Pixel coordinate grounding data:
========================================
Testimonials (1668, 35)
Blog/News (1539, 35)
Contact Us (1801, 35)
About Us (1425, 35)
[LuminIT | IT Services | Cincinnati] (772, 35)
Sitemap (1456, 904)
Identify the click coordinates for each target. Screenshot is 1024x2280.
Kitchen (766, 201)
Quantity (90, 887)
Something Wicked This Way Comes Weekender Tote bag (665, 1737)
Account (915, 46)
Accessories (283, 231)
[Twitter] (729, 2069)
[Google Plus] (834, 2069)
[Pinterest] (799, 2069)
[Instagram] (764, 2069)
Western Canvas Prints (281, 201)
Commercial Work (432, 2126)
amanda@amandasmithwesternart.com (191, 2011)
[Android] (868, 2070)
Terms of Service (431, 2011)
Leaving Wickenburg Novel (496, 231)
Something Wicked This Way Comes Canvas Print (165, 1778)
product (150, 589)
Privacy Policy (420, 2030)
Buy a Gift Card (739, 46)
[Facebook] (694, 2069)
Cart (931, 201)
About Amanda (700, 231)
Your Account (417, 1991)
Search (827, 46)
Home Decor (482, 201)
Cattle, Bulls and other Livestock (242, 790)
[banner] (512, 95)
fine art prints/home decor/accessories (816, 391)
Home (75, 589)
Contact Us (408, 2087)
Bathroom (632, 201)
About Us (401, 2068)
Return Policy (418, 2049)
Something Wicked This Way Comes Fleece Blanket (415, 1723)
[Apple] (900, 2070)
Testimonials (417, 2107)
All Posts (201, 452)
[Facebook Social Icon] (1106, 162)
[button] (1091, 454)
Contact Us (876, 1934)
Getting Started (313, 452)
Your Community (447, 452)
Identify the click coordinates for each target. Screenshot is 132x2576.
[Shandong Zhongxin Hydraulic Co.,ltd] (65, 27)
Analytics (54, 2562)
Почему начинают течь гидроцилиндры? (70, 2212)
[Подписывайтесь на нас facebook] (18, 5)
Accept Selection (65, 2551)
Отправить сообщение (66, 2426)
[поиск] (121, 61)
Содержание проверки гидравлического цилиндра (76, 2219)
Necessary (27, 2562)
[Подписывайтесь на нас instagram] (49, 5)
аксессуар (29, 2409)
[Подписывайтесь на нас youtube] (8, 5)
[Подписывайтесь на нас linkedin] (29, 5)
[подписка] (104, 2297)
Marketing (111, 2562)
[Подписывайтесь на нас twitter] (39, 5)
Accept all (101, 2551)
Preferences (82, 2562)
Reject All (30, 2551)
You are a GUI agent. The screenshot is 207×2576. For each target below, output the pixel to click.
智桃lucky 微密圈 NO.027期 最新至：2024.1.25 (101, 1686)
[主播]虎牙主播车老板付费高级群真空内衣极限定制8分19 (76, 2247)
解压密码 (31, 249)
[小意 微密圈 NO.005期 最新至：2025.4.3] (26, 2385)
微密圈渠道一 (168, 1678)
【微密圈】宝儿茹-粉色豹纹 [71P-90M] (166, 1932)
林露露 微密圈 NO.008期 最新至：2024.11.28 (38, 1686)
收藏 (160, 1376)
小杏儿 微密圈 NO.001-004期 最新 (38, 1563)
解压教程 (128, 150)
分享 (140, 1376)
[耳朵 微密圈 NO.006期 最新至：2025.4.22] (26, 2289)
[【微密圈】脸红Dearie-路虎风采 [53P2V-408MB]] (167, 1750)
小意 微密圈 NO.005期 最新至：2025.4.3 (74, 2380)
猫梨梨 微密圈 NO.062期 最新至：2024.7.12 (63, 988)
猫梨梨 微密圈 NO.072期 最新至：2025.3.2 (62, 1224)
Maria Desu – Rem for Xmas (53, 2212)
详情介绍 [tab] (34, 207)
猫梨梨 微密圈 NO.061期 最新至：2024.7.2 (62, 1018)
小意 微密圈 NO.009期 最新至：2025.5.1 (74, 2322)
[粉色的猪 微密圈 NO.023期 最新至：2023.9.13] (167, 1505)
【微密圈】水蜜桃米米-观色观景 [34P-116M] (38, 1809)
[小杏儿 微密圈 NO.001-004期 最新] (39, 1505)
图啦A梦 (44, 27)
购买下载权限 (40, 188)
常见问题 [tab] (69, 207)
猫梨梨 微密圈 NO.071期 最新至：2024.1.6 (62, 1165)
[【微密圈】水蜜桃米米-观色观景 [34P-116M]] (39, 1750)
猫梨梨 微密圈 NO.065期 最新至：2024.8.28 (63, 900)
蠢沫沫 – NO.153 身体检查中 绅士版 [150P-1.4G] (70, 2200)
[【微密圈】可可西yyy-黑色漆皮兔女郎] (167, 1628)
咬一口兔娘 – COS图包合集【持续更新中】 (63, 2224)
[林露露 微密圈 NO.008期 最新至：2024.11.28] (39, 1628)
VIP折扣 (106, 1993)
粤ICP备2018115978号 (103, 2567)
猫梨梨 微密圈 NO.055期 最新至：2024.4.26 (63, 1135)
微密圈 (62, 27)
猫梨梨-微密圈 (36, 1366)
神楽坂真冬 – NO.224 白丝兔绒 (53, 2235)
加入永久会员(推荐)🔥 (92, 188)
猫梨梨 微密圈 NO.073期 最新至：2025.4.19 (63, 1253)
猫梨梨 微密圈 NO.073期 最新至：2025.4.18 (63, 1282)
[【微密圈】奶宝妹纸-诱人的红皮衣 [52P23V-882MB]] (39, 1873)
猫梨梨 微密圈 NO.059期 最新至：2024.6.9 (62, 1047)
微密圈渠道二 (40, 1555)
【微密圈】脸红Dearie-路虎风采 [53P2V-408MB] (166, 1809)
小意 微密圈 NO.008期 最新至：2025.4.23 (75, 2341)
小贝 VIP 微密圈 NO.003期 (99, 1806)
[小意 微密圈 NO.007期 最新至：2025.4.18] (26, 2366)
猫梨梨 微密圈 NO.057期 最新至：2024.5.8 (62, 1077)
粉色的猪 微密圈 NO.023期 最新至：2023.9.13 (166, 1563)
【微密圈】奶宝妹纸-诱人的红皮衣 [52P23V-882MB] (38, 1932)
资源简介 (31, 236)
========================================
Task requirements: Taking the line with "[耳朵 微密圈 NO.006期 最新至：2025.4.22] (26, 2289)" as the first and the line with "粉色的猪 微密圈 NO.023期 最新至：2023.9.13 (166, 1563)" as the last, retype that stretch of the data above exactly, with no other lines.

Finished task:
[耳朵 微密圈 NO.006期 最新至：2025.4.22] (26, 2289)
[【微密圈】脸红Dearie-路虎风采 [53P2V-408MB]] (167, 1750)
小意 微密圈 NO.005期 最新至：2025.4.3 (74, 2380)
猫梨梨 微密圈 NO.062期 最新至：2024.7.12 (63, 988)
猫梨梨 微密圈 NO.072期 最新至：2025.3.2 (62, 1224)
Maria Desu – Rem for Xmas (53, 2212)
详情介绍 [tab] (34, 207)
猫梨梨 微密圈 NO.061期 最新至：2024.7.2 (62, 1018)
小意 微密圈 NO.009期 最新至：2025.5.1 (74, 2322)
[粉色的猪 微密圈 NO.023期 最新至：2023.9.13] (167, 1505)
【微密圈】水蜜桃米米-观色观景 [34P-116M] (38, 1809)
[小杏儿 微密圈 NO.001-004期 最新] (39, 1505)
图啦A梦 (44, 27)
购买下载权限 (40, 188)
常见问题 [tab] (69, 207)
猫梨梨 微密圈 NO.071期 最新至：2024.1.6 (62, 1165)
[【微密圈】水蜜桃米米-观色观景 [34P-116M]] (39, 1750)
猫梨梨 微密圈 NO.065期 最新至：2024.8.28 (63, 900)
蠢沫沫 – NO.153 身体检查中 绅士版 [150P-1.4G] (70, 2200)
[【微密圈】可可西yyy-黑色漆皮兔女郎] (167, 1628)
咬一口兔娘 – COS图包合集【持续更新中】 (63, 2224)
[林露露 微密圈 NO.008期 最新至：2024.11.28] (39, 1628)
VIP折扣 (106, 1993)
粤ICP备2018115978号 (103, 2567)
猫梨梨 微密圈 NO.055期 最新至：2024.4.26 (63, 1135)
微密圈 (62, 27)
猫梨梨-微密圈 (36, 1366)
神楽坂真冬 – NO.224 白丝兔绒 (53, 2235)
加入永久会员(推荐)🔥 (92, 188)
猫梨梨 微密圈 NO.073期 最新至：2025.4.19 (63, 1253)
猫梨梨 微密圈 NO.073期 最新至：2025.4.18 (63, 1282)
[【微密圈】奶宝妹纸-诱人的红皮衣 [52P23V-882MB]] (39, 1873)
猫梨梨 微密圈 NO.059期 最新至：2024.6.9 (62, 1047)
微密圈渠道二 (40, 1555)
【微密圈】脸红Dearie-路虎风采 [53P2V-408MB] (166, 1809)
小意 微密圈 NO.008期 最新至：2025.4.23 (75, 2341)
小贝 VIP 微密圈 NO.003期 (99, 1806)
[小意 微密圈 NO.007期 最新至：2025.4.18] (26, 2366)
猫梨梨 微密圈 NO.057期 最新至：2024.5.8 (62, 1077)
粉色的猪 微密圈 NO.023期 最新至：2023.9.13 (166, 1563)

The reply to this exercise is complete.